Study: 70 Million Years Ago Day Lasted 23.5 Hours, Year Had 372 Days
Torreites sanchezi, an extinct species of rudist clam that lived during the Cretaceous period, some 70 million years ago, grew fast, laying down daily growth rings. In a new study, a team of researchers from the Vrije Universiteit Brussel and Ghent University used lasers to sample minute slices of Torreites sanchezi’s shell and count the growth rings. The rings allowed the scientists to determine the number of days in a year and more accurately calculate the length of a day 70 million years ago. The new measurement also informs models of how the Moon formed and how close to Earth it has been over the 4.5-billion-year history of the Earth-Moon gravitational dance.
Torreites sanchezi mollusks look like tall pint glasses with lids shaped like bear claw pastries. They had two shells, or valves, that met in a hinge, like asymmetrical clams, and grew in dense reefs, like modern oysters. They thrived in water several degrees warmer worldwide than modern oceans.
In the Late Cretaceous epoch, rudists like Torreites sanchezi dominated the reef-building niche in tropical waters around the world, filling the role held by corals today. They disappeared in the same event that killed the non-avian dinosaurs 66 million years ago.
“Rudists are quite special bivalves. There’s nothing like it living today,” said Dr. Niels de Winter, an analytical geochemist at Vrije Universiteit Brussel.
“In the Late Cretaceous epoch especially, worldwide most of the reef builders are these bivalves. So they really took on the ecosystem building role that the corals have nowadays.”
Dr. de Winter and colleagues analyzed a single individual of Torreites sanchezi that lived for over nine years in a shallow seabed in the tropics — a location which is now dry land in the mountains of Oman.
“We have about four to five datapoints per day, and this is something that you almost never get in geological history. We can basically look at a day 70 million years ago. It’s pretty amazing,” Dr. de Winter said.
The team’s method focused a laser on small bits of shell, making holes 10 micrometers in diameter, or about as wide as a red blood cell.
Trace elements in these tiny samples reveal information about the temperature and chemistry of the water at the time the shell formed. The analysis provided accurate measurements of the width and number of daily growth rings as well as seasonal patterns.
The researchers used seasonal variations in the fossilized shell to identify years.
They found the composition of the shell changed more over the course of a day than over seasons, or with the cycles of ocean tides. The fine-scale resolution of the daily layers shows the shell grew much faster during the day than at night.

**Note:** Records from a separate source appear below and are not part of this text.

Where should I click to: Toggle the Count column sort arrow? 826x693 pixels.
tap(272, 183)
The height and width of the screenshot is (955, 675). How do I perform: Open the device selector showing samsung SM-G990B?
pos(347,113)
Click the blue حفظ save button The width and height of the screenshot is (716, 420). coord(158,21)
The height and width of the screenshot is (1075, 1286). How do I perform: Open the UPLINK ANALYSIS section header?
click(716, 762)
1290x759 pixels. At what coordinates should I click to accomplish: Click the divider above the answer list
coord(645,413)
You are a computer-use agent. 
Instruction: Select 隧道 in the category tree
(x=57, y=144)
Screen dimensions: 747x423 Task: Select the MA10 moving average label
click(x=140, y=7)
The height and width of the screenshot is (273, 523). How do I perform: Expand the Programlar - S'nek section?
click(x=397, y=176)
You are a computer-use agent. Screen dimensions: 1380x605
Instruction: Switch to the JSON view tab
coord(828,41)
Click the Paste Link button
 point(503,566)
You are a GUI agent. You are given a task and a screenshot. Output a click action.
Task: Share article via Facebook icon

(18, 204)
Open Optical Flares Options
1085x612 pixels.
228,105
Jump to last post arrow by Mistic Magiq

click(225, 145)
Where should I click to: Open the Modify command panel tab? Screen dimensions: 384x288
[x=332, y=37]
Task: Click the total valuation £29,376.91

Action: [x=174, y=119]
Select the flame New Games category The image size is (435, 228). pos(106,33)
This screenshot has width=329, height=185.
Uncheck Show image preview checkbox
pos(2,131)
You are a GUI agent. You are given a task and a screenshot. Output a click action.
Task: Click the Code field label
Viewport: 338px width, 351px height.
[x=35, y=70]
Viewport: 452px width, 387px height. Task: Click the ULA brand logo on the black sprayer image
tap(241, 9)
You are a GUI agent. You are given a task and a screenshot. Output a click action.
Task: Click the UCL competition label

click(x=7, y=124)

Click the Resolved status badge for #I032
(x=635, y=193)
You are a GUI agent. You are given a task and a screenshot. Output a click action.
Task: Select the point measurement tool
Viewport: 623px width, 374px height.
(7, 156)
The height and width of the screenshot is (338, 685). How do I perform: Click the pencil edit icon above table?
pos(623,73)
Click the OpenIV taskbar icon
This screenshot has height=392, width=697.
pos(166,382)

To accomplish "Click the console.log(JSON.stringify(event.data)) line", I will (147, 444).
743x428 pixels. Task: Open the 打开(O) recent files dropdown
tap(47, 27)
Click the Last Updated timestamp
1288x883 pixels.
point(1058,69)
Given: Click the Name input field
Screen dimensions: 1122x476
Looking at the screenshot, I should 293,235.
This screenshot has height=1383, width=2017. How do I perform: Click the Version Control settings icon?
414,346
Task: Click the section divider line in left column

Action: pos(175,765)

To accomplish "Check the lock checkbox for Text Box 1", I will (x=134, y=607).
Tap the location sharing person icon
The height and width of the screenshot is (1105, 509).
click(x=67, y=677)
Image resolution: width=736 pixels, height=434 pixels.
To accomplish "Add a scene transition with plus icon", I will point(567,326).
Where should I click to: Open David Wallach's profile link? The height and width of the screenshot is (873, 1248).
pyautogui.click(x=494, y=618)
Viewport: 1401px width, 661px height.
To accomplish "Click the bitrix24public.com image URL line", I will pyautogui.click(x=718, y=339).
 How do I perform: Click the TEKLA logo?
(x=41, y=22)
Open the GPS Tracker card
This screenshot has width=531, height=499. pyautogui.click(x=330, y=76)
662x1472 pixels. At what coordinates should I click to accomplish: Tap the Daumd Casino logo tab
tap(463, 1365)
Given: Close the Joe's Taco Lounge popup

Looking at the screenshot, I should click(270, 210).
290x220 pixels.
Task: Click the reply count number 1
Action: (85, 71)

“This bivalve had a very strong dependence on this daily cycle, which suggests that it had photosymbionts. You have the day-night rhythm of the light being recorded in the shell,” Dr. de Winter said.
This result suggests daylight was more important to the lifestyle of the ancient mollusk than might be expected if it fed itself primarily by filtering food from the water, like modern day clams and oysters.
The mollusks likely had a relationship with an indwelling symbiotic species that fed on sunlight, similar to living giant clams, which harbor symbiotic algae.
“Until now, all published arguments for photosymbiosis in rudists have been essentially speculative, based on merely suggestive morphological traits, and in some cases were demonstrably erroneous. This paper is the first to provide convincing evidence in favor of the hypothesis,” said Dr. Peter Skelton, a retired lecturer of paleobiology at the Open University and a rudist expert unaffiliated with the new study.
The scientists also found that ocean temperatures were warmer in the Late Cretaceous epoch than previously appreciated, reaching 40 degrees Celsius (104 degrees Fahrenheit) in summer and exceeding 30 degrees Celsius (86 degrees Fahrenheit) in winter.
“The summer high temperatures likely approached the physiological limits for mollusks,” Dr. de Winter said.
The team’s careful count of the number of daily layers found 372 for each yearly interval. This was not a surprise, because scientists know days were shorter in the past. The result is, however, the most accurate now available for the Late Cretaceous epoch, and has a surprising application to modeling the evolution of the Earth-Moon system.
The length of a year has been constant over Earth’s history, because Earth’s orbit around the Sun does not change. But the number of days within a year has been shortening over time because days have been growing longer.
The length of a day has been growing steadily longer as friction from ocean tides, caused by the Moon’s gravity, slows Earth’s rotation.
The pull of the tides accelerates the Moon a little in its orbit, so as Earth’s spin slows, the Moon moves farther away. The Moon is pulling away from Earth at 3.82 cm (1.5 inches) per year. Precise laser measurements of distance to the Moon from Earth have demonstrated this increasing distance since the Apollo program left helpful reflectors on the Moon’s surface.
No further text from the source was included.